The model loop in detail
The model loop is the heart, and its shape is simpler than people expect. On each turn you call Claude with the system prompt, the curated context, and the tool definitions. Claude returns content blocks; a tool_use block is a request, not an execution. Your runtime is responsible for executing it and returning a matching tool_result. Here is the minimal skeleton with the Agent SDK style:
while not done:
resp = client.messages.create(
model="claude-opus-4-8",
system=SYSTEM_PROMPT,
messages=context.render(),
tools=tool_catalog,
max_tokens=4096,
)
if resp.stop_reason == "tool_use":
for block in resp.tool_use_blocks():
result = router.execute(block.name, block.input)
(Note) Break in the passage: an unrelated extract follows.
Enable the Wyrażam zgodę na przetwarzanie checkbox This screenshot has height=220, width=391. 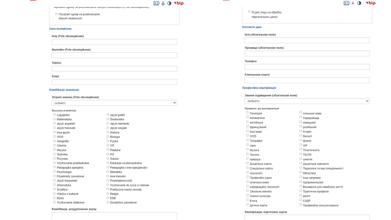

context.add_tool_result(block.id, result)
else:
done = True
budget.charge(resp.usage)
if budget.exceeded() or context.turns > MAX_TURNS:
done = True
Notice that done can be set two ways: Claude decides it is finished, or the control plane forces a stop. Both paths must exist. An agent with only the first path will, on a bad day, loop forever calling the same tool with slightly different arguments.
Context as explicit state
The single biggest architectural lever is treating context as a managed store rather than an ever-growing transcript. With Claude's 1M-token window it is tempting to just append everything, but a bloated context degrades decision quality and cost long before you hit the limit. Effective agents curate: they summarize old tool results, drop stale observations, pin the goal and key constraints, and keep only the last few raw exchanges verbatim.
A good context store exposes operations like pin(fact), summarize(range), and evict(predicate). The control plane calls these between turns. The model never sees your bookkeeping — it sees a clean, relevant working set every time, which is exactly what keeps a long-running agent coherent over dozens of steps.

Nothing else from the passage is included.